[ONNX] Fix an issue that optimizations might adjust graph inputs unexpectedly. (#61280) (#62763)
Summary:
Pull Request resolved: https://github.com/pytorch/pytorch/pull/62763
This PR is to fix the issue that the graph inputs might be updated when we export the model in inference mode.
When a model is export in inference mode, some optimizations will be made. One side effect of these optimizations is: the inputs of graph might be adjusted. Such optimizatiosn include:
1. Conv and BatchNorm op fusion.
2. Do constant folding.
If the user sets export_params=False, or set keep_initializers_as_inputs=True, it's highly possible that the user wants to provide the corresponding parameters or initiliazers as the inputs of the graph.
In such situation, no matter the model is export in inference mode or training mode, exporter needs to prevent above optimizations from adjusting the graph inputs. By this, the inputs of graph could match inputs that users provided.
The changes in this PR, add an additional common judgement to see if the above optimizations needs to be done or not. From the value of export_params and keep_initializers_as_inputs arguments, infer if the graph inputs are allowed to be adjusted.
If no, these optimizations will be ignored, even other requirements are matched.

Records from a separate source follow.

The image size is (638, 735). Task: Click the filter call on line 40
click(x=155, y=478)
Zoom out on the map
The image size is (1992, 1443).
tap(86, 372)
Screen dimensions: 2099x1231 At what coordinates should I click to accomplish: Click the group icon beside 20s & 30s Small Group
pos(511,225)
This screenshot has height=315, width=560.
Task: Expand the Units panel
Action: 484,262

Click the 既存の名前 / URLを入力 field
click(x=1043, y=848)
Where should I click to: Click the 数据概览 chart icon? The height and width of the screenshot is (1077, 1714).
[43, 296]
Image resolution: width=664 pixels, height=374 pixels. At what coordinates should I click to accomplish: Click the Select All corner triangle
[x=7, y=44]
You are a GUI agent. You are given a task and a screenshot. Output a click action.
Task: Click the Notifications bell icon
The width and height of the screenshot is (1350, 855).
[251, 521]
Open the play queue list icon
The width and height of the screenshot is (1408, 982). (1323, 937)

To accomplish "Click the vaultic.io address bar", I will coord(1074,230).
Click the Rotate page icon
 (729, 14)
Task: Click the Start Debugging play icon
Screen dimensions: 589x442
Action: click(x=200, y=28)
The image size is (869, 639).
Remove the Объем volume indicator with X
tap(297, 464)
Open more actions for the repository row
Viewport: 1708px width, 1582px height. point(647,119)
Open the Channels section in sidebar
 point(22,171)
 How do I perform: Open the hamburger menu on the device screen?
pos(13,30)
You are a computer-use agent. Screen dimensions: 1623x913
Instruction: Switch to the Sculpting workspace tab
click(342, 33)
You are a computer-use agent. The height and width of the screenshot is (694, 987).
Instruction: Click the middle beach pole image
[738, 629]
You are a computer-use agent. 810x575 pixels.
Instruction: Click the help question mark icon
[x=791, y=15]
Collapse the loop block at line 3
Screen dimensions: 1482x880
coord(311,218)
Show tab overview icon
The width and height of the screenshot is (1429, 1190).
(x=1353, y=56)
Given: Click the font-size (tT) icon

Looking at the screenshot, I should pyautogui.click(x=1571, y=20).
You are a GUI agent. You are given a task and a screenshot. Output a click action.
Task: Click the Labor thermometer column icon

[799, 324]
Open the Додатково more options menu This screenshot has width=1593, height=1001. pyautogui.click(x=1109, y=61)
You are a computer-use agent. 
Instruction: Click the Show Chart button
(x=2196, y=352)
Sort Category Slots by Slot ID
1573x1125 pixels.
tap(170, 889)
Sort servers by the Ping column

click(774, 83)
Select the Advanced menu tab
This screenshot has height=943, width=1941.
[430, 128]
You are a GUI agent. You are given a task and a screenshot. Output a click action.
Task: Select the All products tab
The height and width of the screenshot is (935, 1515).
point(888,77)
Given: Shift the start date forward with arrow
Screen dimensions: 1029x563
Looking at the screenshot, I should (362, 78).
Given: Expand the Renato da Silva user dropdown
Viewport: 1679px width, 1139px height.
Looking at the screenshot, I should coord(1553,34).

Besides these code changes, the comments of some parameters below have been updated so that users have more thoughts when they consider how to leverage these parameters for different purposes:
1. export_params
2. training
3. do_constant_folding
4. keep_initializers_as_inputs
Test Plan: Imported from OSS
Reviewed By: SplitInfinity
Differential Revision: D30375183
Pulled By: msaroufim
fbshipit-source-id: 4db8b9695649eb32a3a0fefa950ee2e5651bdba0
Co-authored-by: fatcat-z <jiz@microsoft.com>